**EXERCISES TO COMPLETE:**
#1 Transcribe the passage on using "simulation.json" from "The JSON file" up to and including "and edit it.".
#2 Go on with the passage on using "simulation.json", starting right after the last line shown.

**SUPPLIED PASSAGE:**

Using "simulation.json"
The JSON file is just a human-readable and editable plain text file. The easiest way is to use a code editor, such as vim, VSCode, etc., to open, read and edit it.
To use it in a programming language, find a JSON parser for that language and parse the file content into objects in the language. For example, in Python, we can use the built-in "json" module:
import json
with open('simulation.json', 'r') as f:
sim_meta = json.load(f)
sim_meta
Output:
{
'formal_name': 'ELUCID-DMOL0500N3072',
'simulation_definition': {
'cosmology': { 'name': 'WMAP5', 'hubble': 0.72, 'omega_m0': 0.258, ...},
'is_baryon': False,
'n_snapshots': 101, 'mass_table': [0.0, 0.03087502, 0.0, 0.0, 0.0, 0.0],
'box_size': 500.0, ...
}, ...

[Records from a pointing dataset]

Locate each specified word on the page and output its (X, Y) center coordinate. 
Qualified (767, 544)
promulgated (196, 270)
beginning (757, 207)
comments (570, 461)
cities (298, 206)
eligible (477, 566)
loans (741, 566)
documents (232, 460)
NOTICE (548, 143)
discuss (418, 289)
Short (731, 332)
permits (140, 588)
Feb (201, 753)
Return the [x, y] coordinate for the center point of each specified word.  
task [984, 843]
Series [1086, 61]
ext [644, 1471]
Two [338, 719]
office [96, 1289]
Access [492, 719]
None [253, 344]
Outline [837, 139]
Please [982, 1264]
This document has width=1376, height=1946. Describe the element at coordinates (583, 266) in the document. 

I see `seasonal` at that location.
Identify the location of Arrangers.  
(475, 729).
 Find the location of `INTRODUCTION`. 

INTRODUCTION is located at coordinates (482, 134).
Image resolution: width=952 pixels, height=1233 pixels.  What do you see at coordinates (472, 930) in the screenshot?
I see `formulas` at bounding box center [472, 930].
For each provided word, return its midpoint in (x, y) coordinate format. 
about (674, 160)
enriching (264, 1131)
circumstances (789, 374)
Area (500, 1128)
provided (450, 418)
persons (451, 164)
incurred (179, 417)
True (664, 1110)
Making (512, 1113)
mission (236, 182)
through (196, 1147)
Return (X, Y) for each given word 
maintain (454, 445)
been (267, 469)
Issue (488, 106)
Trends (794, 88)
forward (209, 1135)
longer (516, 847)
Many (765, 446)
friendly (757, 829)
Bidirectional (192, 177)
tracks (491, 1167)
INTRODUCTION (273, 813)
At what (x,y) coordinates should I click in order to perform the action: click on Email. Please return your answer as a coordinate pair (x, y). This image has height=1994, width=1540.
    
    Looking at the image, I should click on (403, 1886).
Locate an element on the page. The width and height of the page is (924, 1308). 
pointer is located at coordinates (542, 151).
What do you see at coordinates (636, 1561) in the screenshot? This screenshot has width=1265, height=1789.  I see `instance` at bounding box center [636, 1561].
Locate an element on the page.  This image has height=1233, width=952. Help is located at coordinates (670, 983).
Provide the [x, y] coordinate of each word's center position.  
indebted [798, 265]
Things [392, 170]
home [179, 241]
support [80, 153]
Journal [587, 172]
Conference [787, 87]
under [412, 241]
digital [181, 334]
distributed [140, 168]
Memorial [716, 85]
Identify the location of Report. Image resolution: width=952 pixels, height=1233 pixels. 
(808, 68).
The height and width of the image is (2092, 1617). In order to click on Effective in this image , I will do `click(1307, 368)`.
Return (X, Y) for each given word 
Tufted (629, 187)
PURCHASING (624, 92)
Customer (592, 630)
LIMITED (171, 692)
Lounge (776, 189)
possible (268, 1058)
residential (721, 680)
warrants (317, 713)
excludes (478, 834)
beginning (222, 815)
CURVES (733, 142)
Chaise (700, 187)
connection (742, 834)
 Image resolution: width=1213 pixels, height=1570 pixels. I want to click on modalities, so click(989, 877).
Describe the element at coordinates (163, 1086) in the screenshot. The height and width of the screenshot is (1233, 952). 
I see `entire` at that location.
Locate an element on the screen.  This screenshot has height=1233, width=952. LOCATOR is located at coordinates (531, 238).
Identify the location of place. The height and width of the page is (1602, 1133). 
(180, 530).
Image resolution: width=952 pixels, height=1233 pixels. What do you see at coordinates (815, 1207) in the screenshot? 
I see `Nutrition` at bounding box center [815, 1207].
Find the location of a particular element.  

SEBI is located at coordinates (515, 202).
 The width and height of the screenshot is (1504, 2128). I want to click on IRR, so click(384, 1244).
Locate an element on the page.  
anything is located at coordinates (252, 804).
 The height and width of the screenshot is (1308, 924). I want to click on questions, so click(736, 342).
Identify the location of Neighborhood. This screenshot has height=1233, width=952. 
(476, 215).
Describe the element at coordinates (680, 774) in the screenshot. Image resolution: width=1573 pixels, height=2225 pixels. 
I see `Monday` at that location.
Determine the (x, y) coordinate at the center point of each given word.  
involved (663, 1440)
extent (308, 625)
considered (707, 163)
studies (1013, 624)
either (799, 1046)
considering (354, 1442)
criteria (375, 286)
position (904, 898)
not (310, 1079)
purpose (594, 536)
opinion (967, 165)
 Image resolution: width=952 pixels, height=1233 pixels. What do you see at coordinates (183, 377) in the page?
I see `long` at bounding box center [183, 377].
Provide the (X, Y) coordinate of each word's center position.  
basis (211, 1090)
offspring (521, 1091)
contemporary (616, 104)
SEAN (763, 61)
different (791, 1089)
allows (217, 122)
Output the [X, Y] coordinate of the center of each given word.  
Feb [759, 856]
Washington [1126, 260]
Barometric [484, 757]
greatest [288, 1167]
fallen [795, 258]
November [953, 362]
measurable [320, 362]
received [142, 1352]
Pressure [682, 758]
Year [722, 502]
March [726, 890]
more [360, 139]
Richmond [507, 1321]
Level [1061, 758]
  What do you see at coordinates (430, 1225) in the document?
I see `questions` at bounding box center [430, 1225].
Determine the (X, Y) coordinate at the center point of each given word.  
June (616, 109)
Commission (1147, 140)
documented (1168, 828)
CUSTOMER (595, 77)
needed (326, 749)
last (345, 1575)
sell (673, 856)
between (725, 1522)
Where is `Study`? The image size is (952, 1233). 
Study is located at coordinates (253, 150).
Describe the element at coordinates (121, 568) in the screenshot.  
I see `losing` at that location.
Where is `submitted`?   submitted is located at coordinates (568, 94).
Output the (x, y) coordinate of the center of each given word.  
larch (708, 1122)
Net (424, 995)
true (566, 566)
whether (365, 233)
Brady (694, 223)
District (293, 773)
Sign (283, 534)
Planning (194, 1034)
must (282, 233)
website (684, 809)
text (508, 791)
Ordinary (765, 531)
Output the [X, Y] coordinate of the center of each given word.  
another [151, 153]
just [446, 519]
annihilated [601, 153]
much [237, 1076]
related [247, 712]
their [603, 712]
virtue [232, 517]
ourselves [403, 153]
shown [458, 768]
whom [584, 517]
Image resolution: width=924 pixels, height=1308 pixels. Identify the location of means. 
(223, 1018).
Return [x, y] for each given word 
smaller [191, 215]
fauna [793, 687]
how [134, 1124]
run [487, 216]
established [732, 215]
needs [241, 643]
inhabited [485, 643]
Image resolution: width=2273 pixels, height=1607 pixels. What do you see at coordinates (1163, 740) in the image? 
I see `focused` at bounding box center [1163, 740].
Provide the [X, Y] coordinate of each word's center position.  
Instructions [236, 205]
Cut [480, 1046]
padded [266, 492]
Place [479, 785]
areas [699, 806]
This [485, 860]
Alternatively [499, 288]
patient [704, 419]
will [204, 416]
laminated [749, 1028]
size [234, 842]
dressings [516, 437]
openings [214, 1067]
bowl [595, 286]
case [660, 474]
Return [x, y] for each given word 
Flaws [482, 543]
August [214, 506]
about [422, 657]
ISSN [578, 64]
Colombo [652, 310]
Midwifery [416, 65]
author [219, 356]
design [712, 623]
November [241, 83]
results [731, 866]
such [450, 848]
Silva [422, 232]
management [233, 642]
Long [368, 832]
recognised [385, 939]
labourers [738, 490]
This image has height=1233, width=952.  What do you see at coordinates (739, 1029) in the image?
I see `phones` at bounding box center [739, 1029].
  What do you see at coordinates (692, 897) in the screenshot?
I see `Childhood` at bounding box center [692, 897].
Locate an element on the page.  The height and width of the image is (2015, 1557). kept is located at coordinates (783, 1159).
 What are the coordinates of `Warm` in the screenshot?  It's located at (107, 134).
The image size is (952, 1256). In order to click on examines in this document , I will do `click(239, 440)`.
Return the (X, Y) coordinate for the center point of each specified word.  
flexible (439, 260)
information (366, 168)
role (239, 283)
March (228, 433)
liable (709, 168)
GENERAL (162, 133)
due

**OUTPUTS IN ORDER:**
#1
The JSON file is just a human-readable and editable plain text file. The easiest way is to use a code editor, such as vim, VSCode, etc., to open, read and edit it.

#2
}
The parsed "sim_meta" is just an ordinary Python "dict". We can, for example, get the cosmological parameters as:
sim_meta['simulation_definition']['cosmology']
Output:
{'name': 'WMAP5', 'hubble': 0.72,
'omega_m0': 0.258, 'omega_l0': 0.742, 'omega_b0': 0.044,
'sigma_8': 0.8, 'n_spec': 0.96, 't_cmb': 2.725}
Navigating Data on Shell
To have a quick look of the data, use h5ls command that comes with HDF5 installation to list the data group and datasets in the simulation root file "simulation.hdf5":
$ h5ls simulation.hdf5
Header Group
Snapshots Group
Trees Group
To look at all data groups and datasets below a certain level, use the recursive option "-r", and a "/" separarated path followed by the file name to specify the target data group. For example, to see the data groups and datasets in the first chunk of the SubLink trees, type:
$ h5ls -r simulation.hdf5/Trees/SubLink/0
/Header Group
/Header/HaloOffsetInTree Dataset {18326}
/Header/NumHalosInTree Dataset {18326}
/Subhalos Group
/Subhalos/Descendant Dataset {1715555}
/Subhalos/FileNr Dataset {1715555}
/Subhalos/FirstHaloInFOFgroup Dataset {1715555}
/Subhalos/FirstProgenitor Dataset {1715555}
...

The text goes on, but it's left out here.